25 Per accrescere ancora lo sviluppo della Bdhicitta gli esseri che sono dotati di comprensione dovrebbero cosi lodarla sommamente:
26 “La mia vita ha dato oggi un grande frutto: avendo avuto la fortuna della preziosa rinascita umana sono nato nella famiglia dei Vittoriosi ,e sono divenuto uno dei loro figli.”
27 Perciò qualunque atto io compia da oggi in poi esso sarà in accordo con gli insegnamenti di questa nobile famiglia.

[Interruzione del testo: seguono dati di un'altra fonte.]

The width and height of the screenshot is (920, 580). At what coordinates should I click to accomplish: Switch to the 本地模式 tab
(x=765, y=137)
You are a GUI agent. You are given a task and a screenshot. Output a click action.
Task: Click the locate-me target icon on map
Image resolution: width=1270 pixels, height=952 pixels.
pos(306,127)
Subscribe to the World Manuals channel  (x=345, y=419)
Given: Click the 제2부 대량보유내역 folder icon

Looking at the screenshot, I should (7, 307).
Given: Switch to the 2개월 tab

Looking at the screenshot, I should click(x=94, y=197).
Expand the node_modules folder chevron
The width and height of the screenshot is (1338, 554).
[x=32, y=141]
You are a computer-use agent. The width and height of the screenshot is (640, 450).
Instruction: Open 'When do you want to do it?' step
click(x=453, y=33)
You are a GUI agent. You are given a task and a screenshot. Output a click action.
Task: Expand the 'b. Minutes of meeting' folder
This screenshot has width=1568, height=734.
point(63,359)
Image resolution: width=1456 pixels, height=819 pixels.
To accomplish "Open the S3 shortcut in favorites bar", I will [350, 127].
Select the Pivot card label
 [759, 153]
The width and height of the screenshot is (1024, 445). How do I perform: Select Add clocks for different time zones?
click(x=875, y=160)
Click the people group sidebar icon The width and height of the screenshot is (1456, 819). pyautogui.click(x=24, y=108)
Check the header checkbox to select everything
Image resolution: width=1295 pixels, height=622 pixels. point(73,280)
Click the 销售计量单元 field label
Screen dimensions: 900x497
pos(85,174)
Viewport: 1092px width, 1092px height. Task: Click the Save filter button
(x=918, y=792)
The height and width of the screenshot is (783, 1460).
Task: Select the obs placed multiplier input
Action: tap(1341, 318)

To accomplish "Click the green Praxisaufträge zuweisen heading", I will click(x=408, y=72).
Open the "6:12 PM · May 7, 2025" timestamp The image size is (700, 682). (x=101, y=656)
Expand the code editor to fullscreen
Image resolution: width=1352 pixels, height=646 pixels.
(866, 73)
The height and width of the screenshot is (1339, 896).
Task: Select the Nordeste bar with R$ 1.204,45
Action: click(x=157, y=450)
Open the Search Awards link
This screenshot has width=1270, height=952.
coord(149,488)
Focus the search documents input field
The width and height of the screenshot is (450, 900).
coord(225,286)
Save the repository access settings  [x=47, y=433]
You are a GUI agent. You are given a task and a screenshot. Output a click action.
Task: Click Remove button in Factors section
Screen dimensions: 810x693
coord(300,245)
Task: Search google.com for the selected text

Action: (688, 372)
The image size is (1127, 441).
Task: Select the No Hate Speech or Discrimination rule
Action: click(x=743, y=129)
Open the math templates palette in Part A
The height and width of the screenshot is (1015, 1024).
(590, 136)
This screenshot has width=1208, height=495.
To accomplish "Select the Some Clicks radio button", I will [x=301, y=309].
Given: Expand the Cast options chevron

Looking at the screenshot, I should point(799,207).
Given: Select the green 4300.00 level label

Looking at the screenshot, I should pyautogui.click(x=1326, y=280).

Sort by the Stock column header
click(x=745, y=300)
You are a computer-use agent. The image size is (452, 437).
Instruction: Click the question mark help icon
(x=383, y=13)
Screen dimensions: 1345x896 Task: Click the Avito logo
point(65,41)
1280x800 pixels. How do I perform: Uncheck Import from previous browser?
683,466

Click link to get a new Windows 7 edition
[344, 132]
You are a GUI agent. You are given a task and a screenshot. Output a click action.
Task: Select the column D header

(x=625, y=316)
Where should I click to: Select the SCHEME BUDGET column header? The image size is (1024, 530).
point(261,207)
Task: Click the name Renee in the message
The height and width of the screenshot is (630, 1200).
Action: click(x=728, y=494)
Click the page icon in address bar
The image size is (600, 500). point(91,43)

Mai io porterò disonore a questo lignaggio elevato e puro ne mai lo contaminerò.
28 Allo stesso modo in cui un cieco scopra fra i rifiuti una pietra preziosa , nello stesso modo fortunoso ha avuto in me generazione la bodhicitta.
29 Essa è il supremo nettare che vince il potere della morte, l’inestinguibile tesoro che toglie ogni povertà agli esseri che trasmigrano fra le rinascite.
30 È il farmaco supremo che distrugge ogni malattia, l’albero dei desideri che offre riparo a tutte le creature erranti e stanche attraverso le vie dell’esistenza ciclica
31 Essa è il veicolo universale che porta a salvezza gli esseri dalle rinascite sfortunate, la bodhicitta è simile alla luna crescente, che porta la calma dove è il tormento causato dai difetti mentali.
32 Essa è il sole possente che elimina definitivamente il buio dell’ignoranza delle creature, la quintessenza del burro estratto dal latte meraviglioso del Dharma.
33 A ogni essere senziente che vaga nei cammini dell’esistenza condizionata e che desidera sperimentare i doni splendidi della felicità, la bodhicitta gioiosamente gli darà soddisfazione,e di fatto li porterà alla beatitudine suprema.
34 Invito quindi ogni essere senziente da adesso in poi ad ottenere l’illuminazione,e fino ad allora possano tutti assaporare ogni felicità terrena ! Possano gli dei, i semidei e tutti gli esseri senzienti gioire di tutto questo.